Review: 'Does Spring Hide Its Joy' is an immersive audio experience by American composer Kali Malone featuring the likes of Stephen O'Malley and Lucy Railton. Created and recorded in the empty Berlin Funkhaus & Monom during the lockdown of spring 2020, the music is a study in long-form, non-linear durational composition, with dramatic ringing synth patches that reverberate through both the mind and the tower Malone recorded in. With a 10-minute film accompaniment, the iconic nineteenth-century Grade II listed building was the stage for Malone's composition, which breathes and bellows through porous brick walls, reverberating toward the surface.
Review: Ideologic Organ do things their own way here with an uncompromisingly long new album Does Spring Hide Its Joy from Kali Malone. It comes as a triple LP set that cannot fail to immerse you into rich soundscapes that are aided by Stephen O'Malley on electric guitar and Lucy Railton on cello. Composer Malone herself contributes sine wave oscillators as she focuses on harmony, non-linear arrangements and intonation. It is an album of nuanced minimalism that builds on and departs from previous themes in her work to make for a stand-alone and stand-out record.
Review: Sheffield-based experimental label Another Timbre is reissuing some of their most sought-after CDs, starting with this collaboration between Berlin-based Japanese composer and reeds player Michiko Ogawa and cellist, composer and noted classical-electronic fusionist Lucy Railton. Designed as an exercise in creating musical magic using just three musical elements - cello, organ and sho (a Japanese reed instrument) - Fragments of Reincarnation is an evocative, atmospheric and at times hypnotic piece that sits somewhere between cutting-edge modern classical, ambient and immersive sound design. The interplay between the cello and sho, gently dancing atop a bed of sustained organ chords, is particularly impressive.

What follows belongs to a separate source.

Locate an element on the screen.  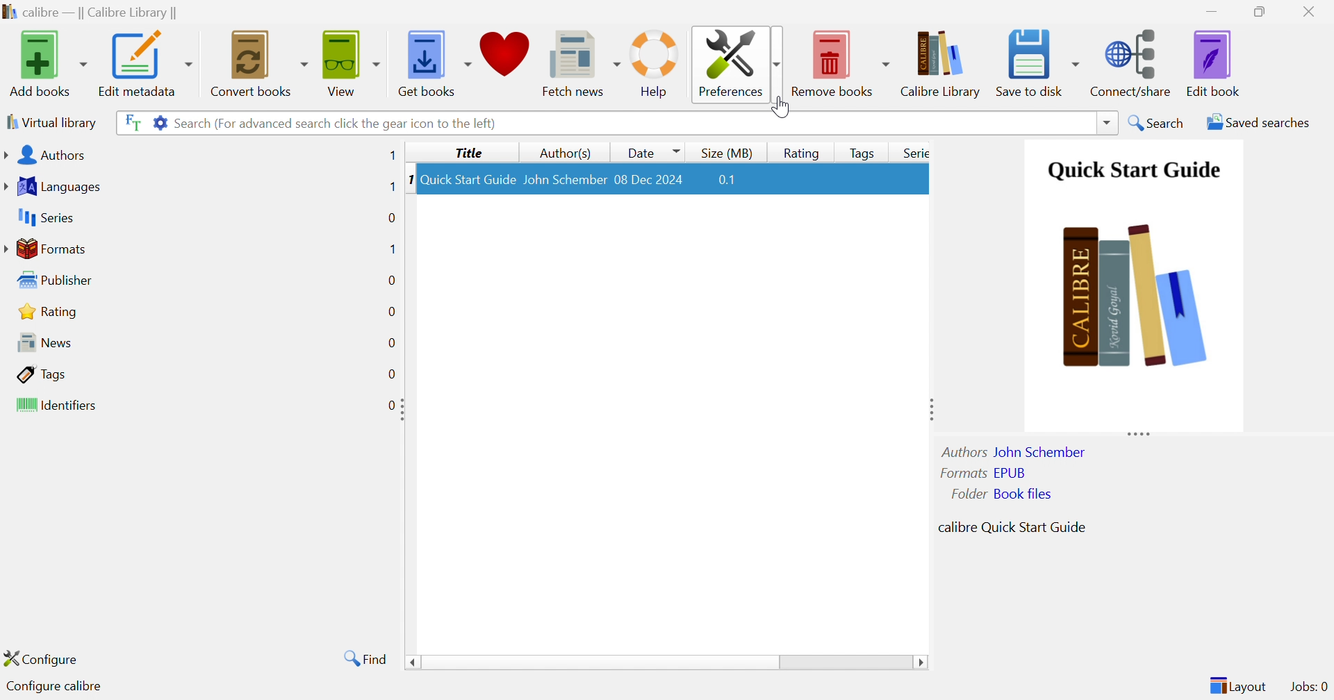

Review: Recorded at the legendary Eglise du Saint-Esprit in Paris, Blue Veil is the very first time we've been given a record fully dedicated to the incredible solo cello work of Lucy Railton. A spectacularly talented composer who is a master of the world's most mournful-yet-beautiful instrument, this is as much of a heart-stopping performance as it is a concept work of art. In many ways, Blue Veil is an experiment in resonance. If it were synthesised, we might refer to it as drone, although by nature the label infers a level of dullness. Here, we're talking about the natural refrains of an orchestral sunrise, the ebb and flow of contemporary classical tides. We're invited in, hypnotised, lulled and then let go. Free to wander back into the world after a brief respite from its relentless pace.